この本を機に、著者の安房直子さんの名前を認識しました。

この本に収められているお話し、殆どすべて覚えていました。
どのお話しも大好きです。

「まほうをかけられた舌」は、シェフでレストランを経営していたお父さんが亡くなって、息子である少年が、地下の小人に、食べるとレシピが分かるように舌に魔法をかけてもらってレストランを繁盛させるが、慢心して小人との約束を忘れてしまうというようなお話です。少年はある時別の場所に行こうとしたら自分のレストランの地下について、小人と再び対面し、やっとお父さんの味に向き合います。

読んだ時、お料理の味が分かることの大切さ、真面目に仕事をすることの大切さを感じたのと、通路が自分のレストランに繋がっているしかけが面白かったです。

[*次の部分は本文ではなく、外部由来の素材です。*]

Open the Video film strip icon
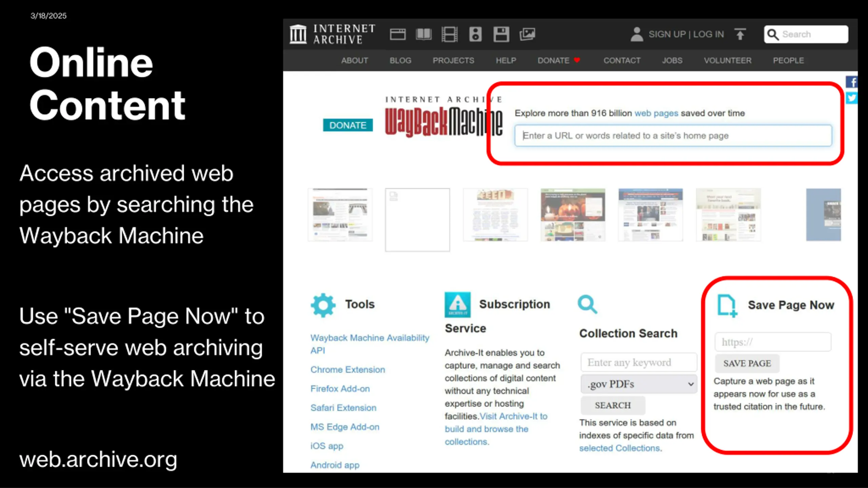This screenshot has width=868, height=488. (450, 34)
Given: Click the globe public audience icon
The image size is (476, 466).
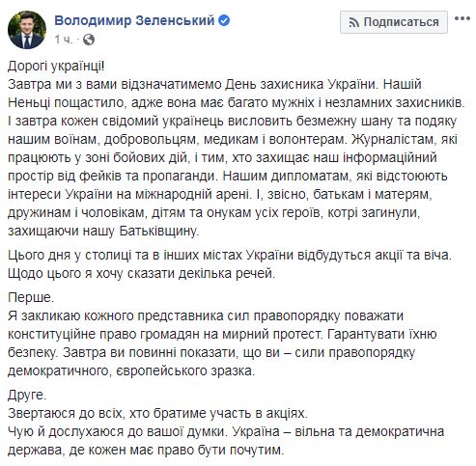Looking at the screenshot, I should click(x=89, y=40).
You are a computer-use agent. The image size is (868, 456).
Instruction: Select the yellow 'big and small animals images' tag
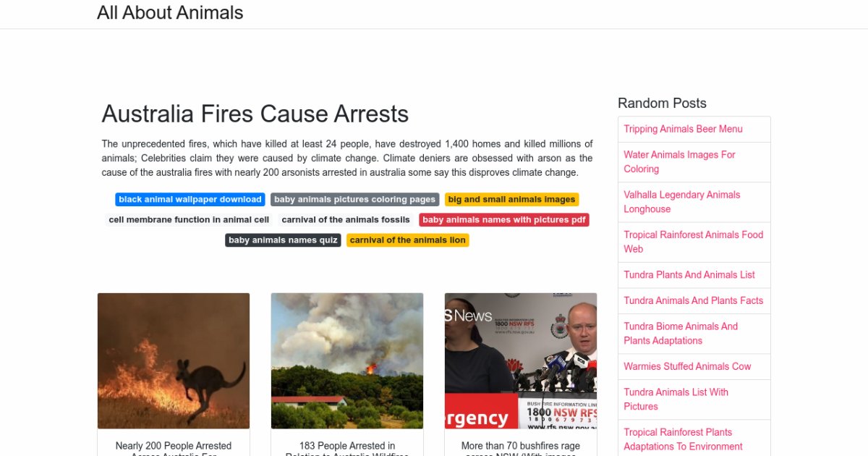[512, 200]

「青い花」は、傘の職人さんが営む傘屋さんに、女の子が青い傘を注文に来て、町中で青い傘が流行するというようなお話です。傘屋さんは忙しくなって、女の子が修理に来ても忙しくてほっぽりだしてしまって、傘の魅力がなくなってしまいます。
読んだ時、青い傘が欲しくなりました。
そして、慢心してはいけないんだなという教訓が伝わってきました。

「海からのおくりもの」は、女の子が、お祭りの日にお小遣いで屋台のおばあさんから桜貝を買って、海女たちの桜貝を使ったおはじきに参加したところ、負けて全部取られてしまい、翌朝行ってみるとネックレスが置いてあったというようなお話です。
読んだ時、桜貝が欲しくなりました。
あと、50円のお小遣いで買い物をしてみたくなりました。

この三つのお話は、小学生の心にぐっと響きました(*^^*)

「ライラック通りのぼうし屋」は、帽子屋に羊?が注文に来て、それをかぶると不思議な世界に行けるもので、口うるさいおかみさんにへきえきしていた帽子屋はその世界に行ってしまうというお話です。帽子屋さんはその世界でも帽子を作ります。しかし、羊が注文した帽子をぬぐと、その人はもとの世界に戻ってしまうので、帽子屋さんが作った新しい帽子を誰かがかぶろうとすると、その人は消えてしまいます(不思議な帽子をぬぐから)。

読んだ時、もちろん、不思議な帽子が欲しくなりました。でも、夫婦げんかの悲哀とか、そういうことは、大人になってから読んだ方が、心に響くかもしれません。

どの話も、不思議な世界から、ちゃんと現実の世界に戻ってくるのがいいですね。帽子屋さんが戻る仕掛けは粋だなあと思います。

コロッケのお話は、動物から注文を受けてコロッケを作るけど、コロッケが転がってどうのこうのという内容だった気がします。
数か月前に読み直しましたが…、細部は忘れました💦

私が読んだ本は、フォア文庫で、遠藤てるよさんの挿絵でした。
素敵な挿絵でそれも好きでした。

でも、フォア文庫は挿絵の数が少ないので、それぞれのお話を絵本で読むのも素敵だなと思います。

自宅の本棚で、安房直子さんの絵本は他に持ってないのかな?と探したところ、『しろいあしあと』がありました。こちらも大好きなお話だったので、ああ、私は、安房直子さんが好きなんだなあと思ったことを覚えています。